SOURCE

———

# Dropbox Issue



## 149047 (Jan 25, 2012)

Hi all!
I have cm9 (before cm7) installed on my TP. When trying to open a file (doc,txt ...) from within dropbox I keep getting this error: "memory full or file not available". this is happening on both cm7&9.
clues anyone?
thanks for helping
markus


----------



## rohan (Oct 10, 2011)

Try running fix permissions via CWM.


----------



## dpeteual (Nov 26, 2011)

I have same problem. I tried the "fix permissions". It seemed to work at first but then had the same problem later. Now the "fix permissions" does not work. I even restored an older backup that had worked but Dropbox still doesn't work.


----------



## dpeteual (Nov 26, 2011)

I can't believe that more people don't have this problem. I have tried everything that I an think of to fix the problem. I uninstalled CM7 and re installed it from scratch. Then installed Dropbox. I was able to download a couple of small files. Then when I tried to update the files to a later version, I got the message "unable to update". When I tried loading the files I got the old version and a message that "storage full or unavailable". I tried using CM to fix permissions. See above post. I don't have much data on the TB so I show many GBs of room available.


----------



## macauman (Jan 19, 2012)

I just link my dropbox with quickoffice. Works fine.


----------



## 149047 (Jan 25, 2012)

sorry for the late reply - how do you link dropbox to quickoffice technically?
thanks for helping!
markus


----------

———

PROVIDED DATA

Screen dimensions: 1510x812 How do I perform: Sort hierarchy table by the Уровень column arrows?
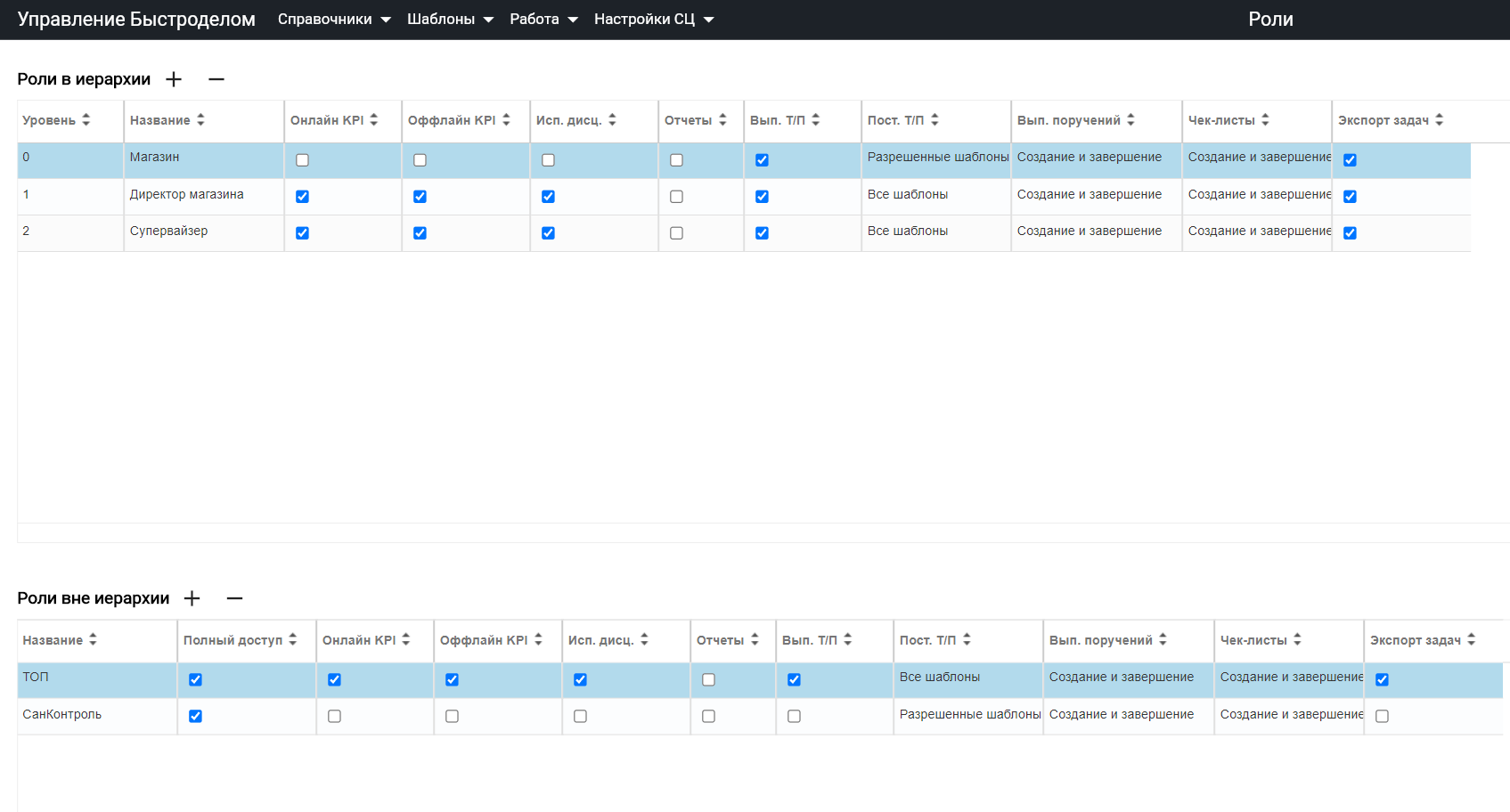point(86,120)
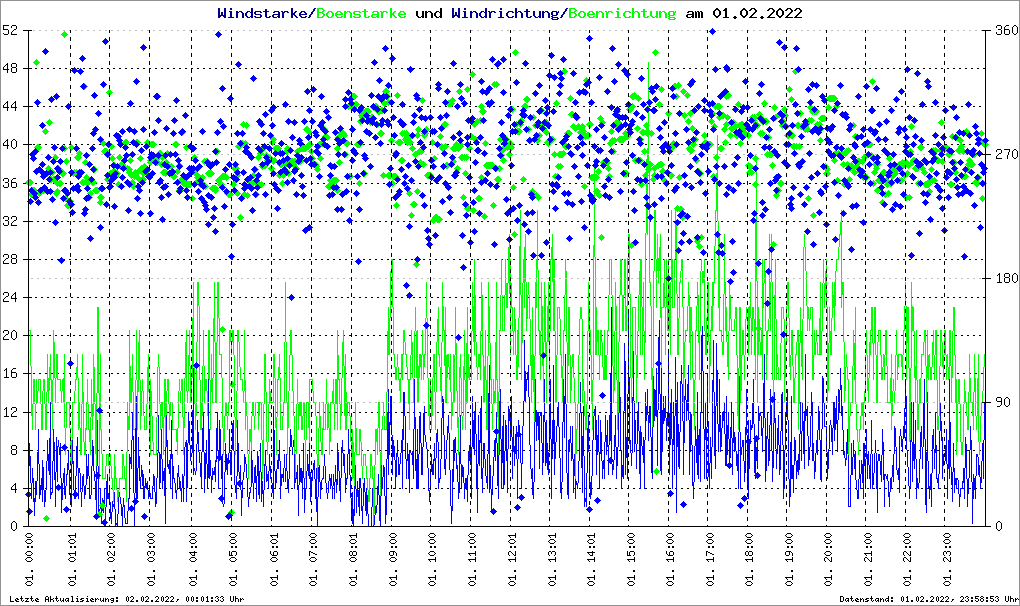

———

YOUR TASKS
1) Answer these from the Dropbox thread:
(a) What error message does markus get when opening a file from within Dropbox?
(b) What does rohan suggest trying?
(c) What app does macauman link Dropbox with?
2) For each statement, say whether it agrees with the Dropbox thread, and quote the words that settle it:
(a) dpeteual reinstalled CM7 from scratch.
(b) For dpeteual, fix permissions solved the problem for good.
(c) dpeteual's device was running low on storage space.

TASK-BY-TASK ANSWERS
1)
(a) "memory full or file not available"
(b) Running fix permissions via CWM.
(c) Quickoffice.

2)
(a) Yes: "I uninstalled CM7 and re installed it from scratch."
(b) No: "It seemed to work at first but then had the same problem later."
(c) No: "I don't have much data on the TB so I show many GBs of room available."